As you can see, Structurizr Express adds all missing properties to each object, even those that are optional and have empty/blank default values. It also reorders the root entries and wraps extraneous quotes around most strings. I find the second example ugly and hard to read.

Aside from this one thorn in my side, I was enjoying Structurizr Express and wanted to keep using it. Luckily, I’m a software developer, so it occurred to me that I might be able to solve this problem for myself, with code. So I opened up my terminal and whipped up a little tool to clean up and reorder Structurizr Express YAML documents. I called it Restructurizr.

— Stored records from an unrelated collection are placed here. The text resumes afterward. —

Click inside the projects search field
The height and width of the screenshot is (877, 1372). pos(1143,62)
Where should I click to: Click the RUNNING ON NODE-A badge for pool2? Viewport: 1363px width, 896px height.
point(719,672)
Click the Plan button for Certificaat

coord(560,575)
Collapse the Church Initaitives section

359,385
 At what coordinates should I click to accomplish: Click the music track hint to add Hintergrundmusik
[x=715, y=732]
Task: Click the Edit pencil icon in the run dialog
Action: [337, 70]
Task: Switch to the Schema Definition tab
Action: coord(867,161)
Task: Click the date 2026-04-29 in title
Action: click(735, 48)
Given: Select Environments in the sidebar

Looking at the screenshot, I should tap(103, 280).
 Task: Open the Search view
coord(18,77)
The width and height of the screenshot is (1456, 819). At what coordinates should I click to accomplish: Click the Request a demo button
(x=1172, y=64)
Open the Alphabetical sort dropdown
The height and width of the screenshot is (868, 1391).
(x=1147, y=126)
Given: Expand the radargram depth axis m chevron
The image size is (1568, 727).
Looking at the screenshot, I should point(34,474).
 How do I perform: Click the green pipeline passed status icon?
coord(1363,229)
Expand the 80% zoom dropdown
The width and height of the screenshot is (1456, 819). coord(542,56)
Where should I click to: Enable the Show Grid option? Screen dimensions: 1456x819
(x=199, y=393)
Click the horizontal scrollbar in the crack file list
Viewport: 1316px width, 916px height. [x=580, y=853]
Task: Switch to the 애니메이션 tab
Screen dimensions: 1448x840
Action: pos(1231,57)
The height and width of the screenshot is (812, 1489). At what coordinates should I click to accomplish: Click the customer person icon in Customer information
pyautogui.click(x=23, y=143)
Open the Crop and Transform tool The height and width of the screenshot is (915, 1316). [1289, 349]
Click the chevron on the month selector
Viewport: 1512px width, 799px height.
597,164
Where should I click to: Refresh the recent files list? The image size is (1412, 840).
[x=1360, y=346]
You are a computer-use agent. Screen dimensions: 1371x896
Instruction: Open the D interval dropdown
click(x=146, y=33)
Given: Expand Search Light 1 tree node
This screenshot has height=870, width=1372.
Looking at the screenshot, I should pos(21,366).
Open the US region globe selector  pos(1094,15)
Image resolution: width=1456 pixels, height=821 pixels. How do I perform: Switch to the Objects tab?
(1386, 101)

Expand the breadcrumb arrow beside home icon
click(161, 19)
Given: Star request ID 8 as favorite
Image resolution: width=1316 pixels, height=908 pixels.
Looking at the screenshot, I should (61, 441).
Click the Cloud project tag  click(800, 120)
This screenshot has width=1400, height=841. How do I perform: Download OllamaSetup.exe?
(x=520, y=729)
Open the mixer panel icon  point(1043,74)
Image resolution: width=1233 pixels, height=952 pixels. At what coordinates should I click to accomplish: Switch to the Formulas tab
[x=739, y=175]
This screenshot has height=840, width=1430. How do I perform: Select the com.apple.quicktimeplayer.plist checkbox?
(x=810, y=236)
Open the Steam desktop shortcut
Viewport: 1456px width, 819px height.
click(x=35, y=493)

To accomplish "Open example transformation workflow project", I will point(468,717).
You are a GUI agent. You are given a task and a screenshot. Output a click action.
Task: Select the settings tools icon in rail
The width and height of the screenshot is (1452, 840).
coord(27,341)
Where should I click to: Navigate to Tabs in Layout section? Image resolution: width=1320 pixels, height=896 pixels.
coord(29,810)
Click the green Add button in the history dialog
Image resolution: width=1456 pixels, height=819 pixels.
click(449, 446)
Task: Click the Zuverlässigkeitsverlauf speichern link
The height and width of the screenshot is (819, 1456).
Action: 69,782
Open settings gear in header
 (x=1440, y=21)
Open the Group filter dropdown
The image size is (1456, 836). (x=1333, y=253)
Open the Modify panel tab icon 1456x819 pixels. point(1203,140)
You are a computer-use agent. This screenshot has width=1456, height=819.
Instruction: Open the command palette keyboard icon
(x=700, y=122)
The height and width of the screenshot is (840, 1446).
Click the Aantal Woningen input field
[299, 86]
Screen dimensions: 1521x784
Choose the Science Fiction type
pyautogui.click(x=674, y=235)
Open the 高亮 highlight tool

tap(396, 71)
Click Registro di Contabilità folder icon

With the addition of Restructurizr I had all the ingredients I needed to really dig in and get to know the C4 Model and Structurizr Express, by creating the diagrams we needed within Funding Circle.

As I did so, I realized that Restructurizr provided an additional benefit: it made peer review of the diagram source more viable. Making the YAML documents smaller, giving them simpler, more consistent formatting, and a stable sort (of both properties and values) meant that diffs were nearly guaranteed to show only meaningful differences. As anyone who’s ever had to review a noisy diff knows, the added noise can really slow down review and make it plain annoying. I was excited when I realized this; I find enabling and supporting collaboration to be compelling and fulfilling.

As I used C4, Structurizr Express, and Restructurizr in collaboration with my coworkers to create, edit, review, revise, and publish software architecture diagrams, I also worked to share what we were up to more broadly across Product Engineering. I wanted to encourage more folks to create and publish diagrams, both because we needed them and to elicit feedback on the approach and the tools.

As more people started using the model and tools it became clear that we needed to document guidance and guidelines on using them. As comprehensive as C4 and Structurizr Express are, they’re still somewhat general; any organization or team that adopts them will need to make and document some shared decisions as to semantics, workflow, etc. So we started documenting all that in our internal wiki. Over just a month or two, the guidance and guidelines became so comprehensive and thorough that I started to think of them as a methodology.

Then one day I found myself at my synagogue’s kiddush, enthusiastically explaining to my friend Ilan what I was working on. When he said he’d love to check it out and maybe give it a try, I got real excited, and thought — hell yeah, why shouldn’t this all be FLOSS‽ None of it is specific to Funding Circle, so it didn’t need to be proprietary. My only hesitation, I told Ilan, was that I wasn’t sure how to describe it all. I had a methodology and a tool, built on a conceptual model (C4) and another tool (Structurizr Express) — that was all quite a mouthful. Luckily Ilan is smarter than me — he immediately said something like “a methodology plus a tool — sounds like a framework to me.” I love that guy.

Now that I had a term to describe this thing, it lacked only a name before I could unleash it on the world. Being the lazy geek that I am, and wanting to reference the C4 model, I decided to combine FC (for Funding Circle) and C4 into FC4. (I actually considered FC²4/FC24 but my colleagues thankfully talked me out of it.) Thus was named the FC4 Framework, which I first released on 9 March 2018.

Since then we’ve seen steadily increasing interest and adoption of FC4 within Funding Circle, and even a little elsewhere. We’ve continued to refine and improve the framework and we don’t see that stopping any time soon — we see many opportunities to level it up significantly, such as a linting feature, automated rendering, a streamlined workflow, and possibly a new data scheme that’d decouple the static models of software systems and the views of those models.

If you have a chance to give FC4 a try, please let us know what you think!